Data Science

Machine learning & data science for beginners and experts alike.
Register for the upcoming Live Community Q&A Session - and don't forget to submit your questions for @DeanS regarding the future role of analytics here.
Alteryx Community Team
Alteryx Community Team

This is an excerpt from the book Machine Learning for Finance written by Jannes Klaas. This book explores new advances in machine learning and shows how they can be applied in the financial sector. It explains the concepts and algorithms behind the main machine learning techniques and provides example Python code for implementing the models yourself. In this article, we’ll define what machine learning is and what are the different types of machine learning. 

The financial services industry is fundamentally an information processing industry. An investment fund processes information in order to evaluate investments, an insurance company processes information to price their insurances, while a retail bank will process information in order to decide which products to offer to which customers. It is, therefore, no accident that the financial industry was an early adopter of computers.

The first stock ticker was the printing telegraph, which was invented back in 1867. The first mechanical adding machine, which was directly targeted at the finance industry, was patented in 1885. Then in 1971, the automatic teller banking machine, which allowed customers to withdraw cash using a plastic card, was patented. That same year, the first electronic stock exchange, the NASDAQ, opened its doors, and 11 years later, in 1982, the first Bloomberg Terminal was installed. The reason for the happy marriage between the finance sector and computers is that success in the industry, especially in investing, is often tied to you having an information advantage.

In the early days of Wall Street, the legends of the gilded age made brazen use of private information. Jay Gould, for example, one of the richest men of his time, placed a mole inside the US government. The mole was to give notice of government gold sales and through that, tried to influence President Ulysses S. Grant as well as his secretary. Toward the end of the 1930s, the SEC and CFTC stood between investors and such information advantages.

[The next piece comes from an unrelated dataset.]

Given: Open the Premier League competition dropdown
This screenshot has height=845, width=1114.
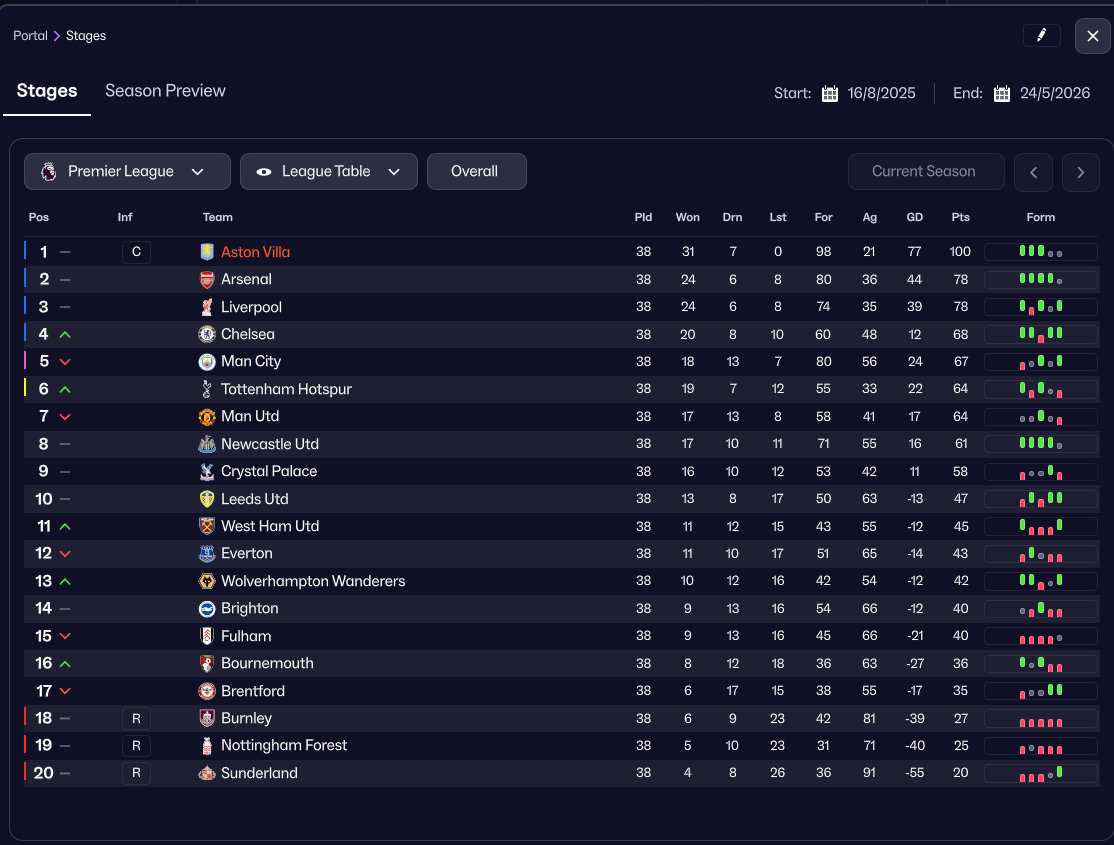Looking at the screenshot, I should [x=127, y=172].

As information advantages ceased to be a reliable source of above-market performance, clever financial modeling took its place. The term hedge fund was coined back in 1949, the Harry Markowitz model was published in 1953, and in 1973, the Black-Scholes formula was first published. Since then, the field has made much progress and has developed a wide range of financial products. However, as knowledge of these models becomes more widespread, the returns on using them diminish.

When we look at the financial industry coupled with modern computing, it's clear that the information advantage is back. This time not in the form of insider information and sleazy deals, but instead is coming from an automated analysis of the vast amount of public information that's out there.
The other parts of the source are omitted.